Using pc.subs is recommended to pass a dict as union of the global dicts (e.g. eqn|params), because it contains all the necessary values and expression defined in the notebook.

Dictionary Conventions

Dict	Purpose	Example
`_p`	Cell-local parameters	`_p = {F_d: 10*u.kN}`
`_e`	Cell-local expressions	`_e = {sigma: "F_d/A_load" \\| pc.parse_expr}`
`_v`	Cell-local values	Evaluated results
`_d`	Cell-local descriptions	`_d = {F_d: "design force"}`
`_l`	Cell-local labels	`_l = generate_unique_label(_d)`

Pipe Operations

Keecas uses pipe operators (|) for functional composition:

# Chain operations together
result = expression | pc.subs(parameters) | pc.convert_to(units) | pc.N

Common pipe commands:

pc.parse_expr - Parse string expressions
pc.subs(dict) - Substitute values
pc.convert_to(units) - Convert units
pc.N - Numerical evaluation

Symbol Dependency Ordering

Keecas automatically handles out-of-order symbol definitions.
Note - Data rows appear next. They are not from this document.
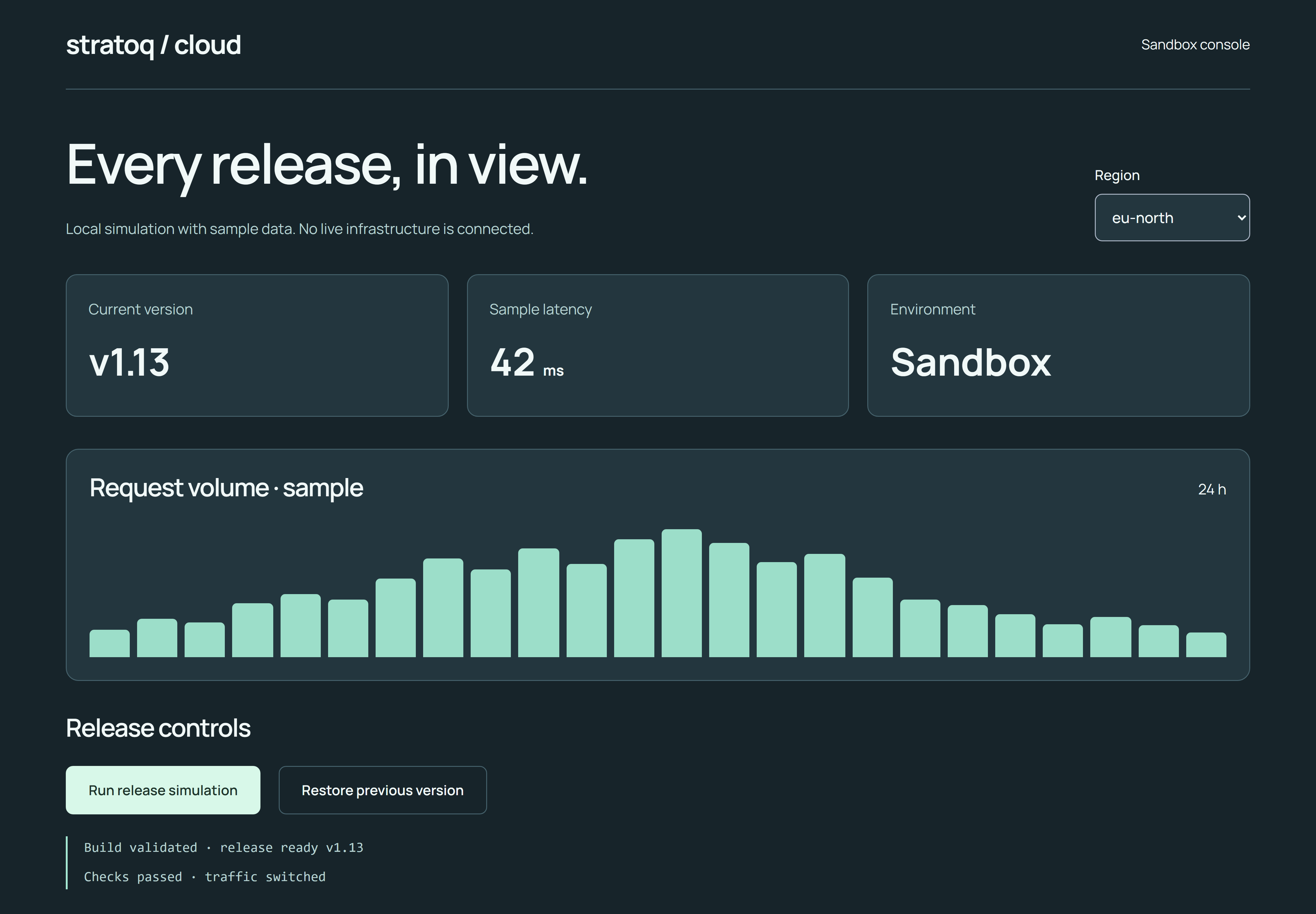Click Restore previous version button
Screen dimensions: 1316x914
[x=383, y=790]
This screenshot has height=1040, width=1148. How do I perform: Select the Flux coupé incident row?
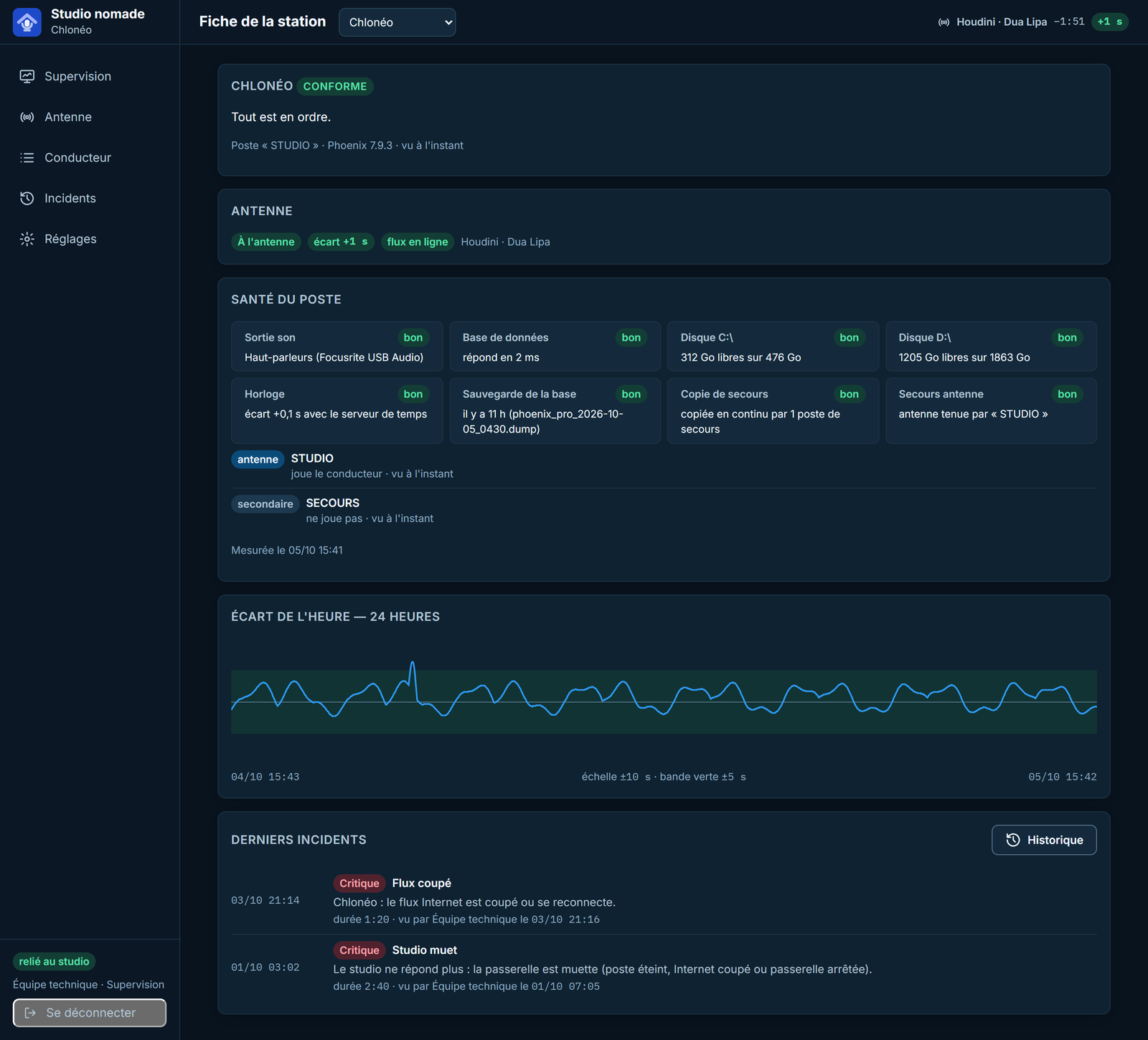[x=664, y=901]
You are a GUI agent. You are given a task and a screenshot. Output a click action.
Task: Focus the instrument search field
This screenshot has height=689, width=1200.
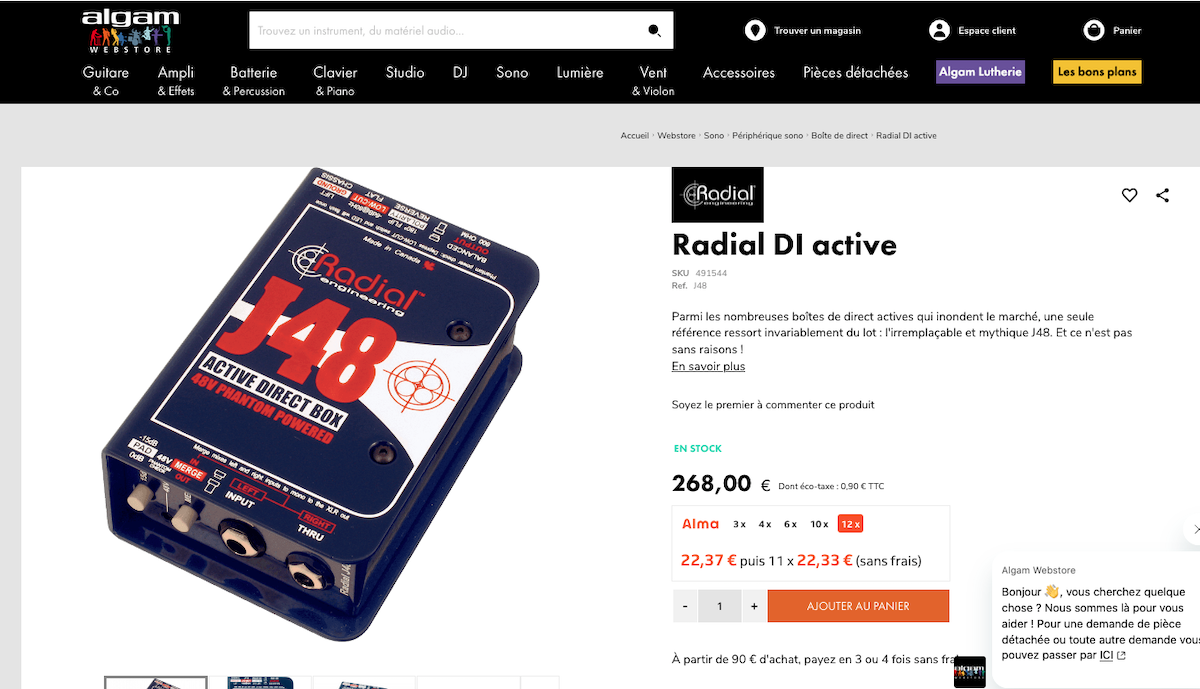(450, 31)

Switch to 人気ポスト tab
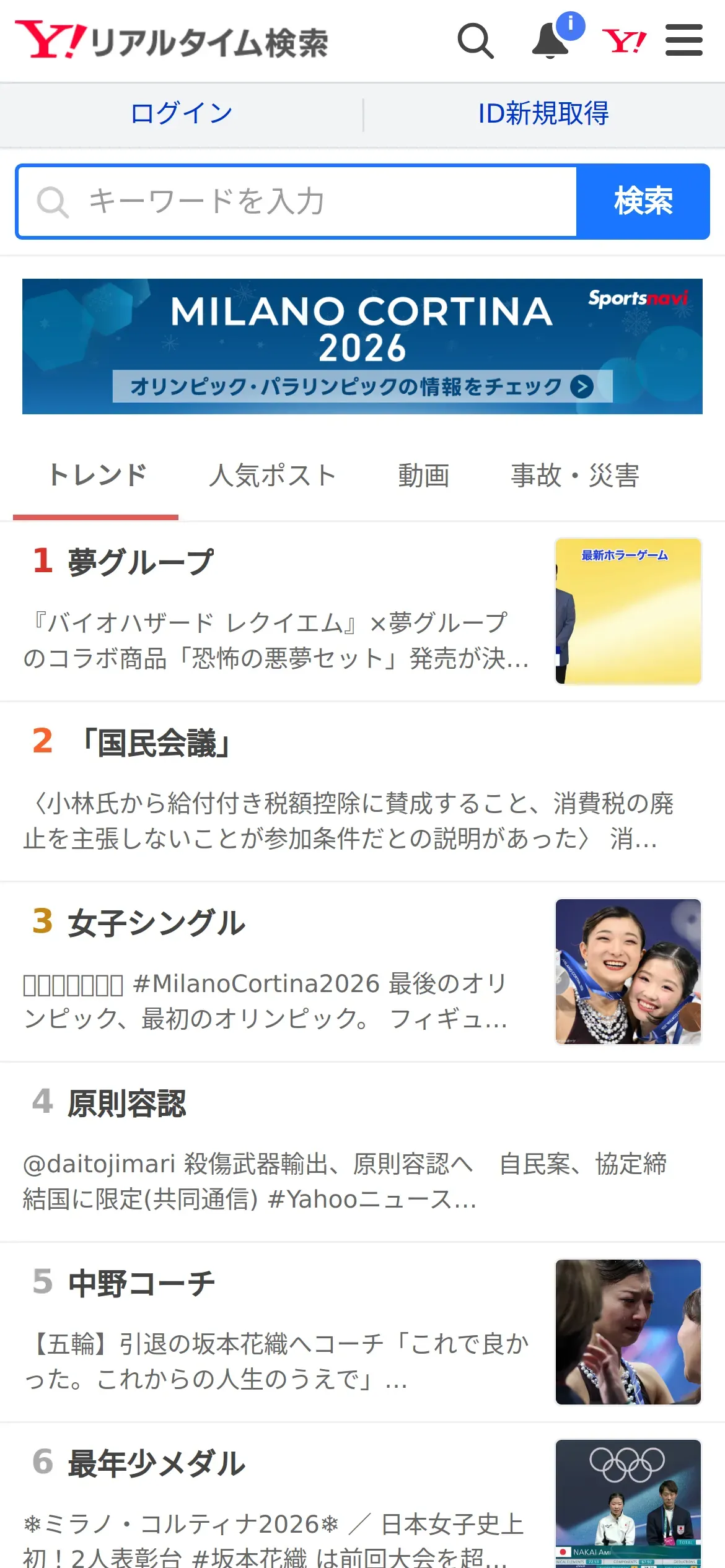click(273, 475)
You can define expressions before their dependencies:

a, b, intermediate, result = symbols(r"a, b, intermediate, result")

_e = {
    result: "sqrt(a^2 + b^2) / intermediate" | pc.parse_expr,  # Uses intermediate
    intermediate: "a * b" | pc.parse_expr,                     # Defined after result
}

_p = {a: 3, b: 4}

_v = {k: v | pc.subs(_e | _p) | pc.N for k, v in _e.items()}

show_eqn([_p | _e, _v])

\[\begin{align} a & = 3 & \\[8pt] b & = 4 & \\[8pt] result & = \dfrac{\sqrt{a^{2} + b^{2}}}{intermediate} & = 0.416666666666667 \\[8pt] intermediate & = a{\,}b & = 12.0 \end{align}\]

Keecas resolves dependencies automatically - no manual ordering required.

Common Pitfalls

Important Patterns to Know

Use LaTeX notation for symbol definitions - Prefer symbols(r"\sigma_{Sd}") over symbols("sigma_Sd"). Symbols are compared by their string representation, so these create different objects:

# Two different symbols even though they render similarly
display(sigma_latex := symbols(r"\sigma_{Sd}"))
display(sigma_plain := symbols("sigma_Sd"))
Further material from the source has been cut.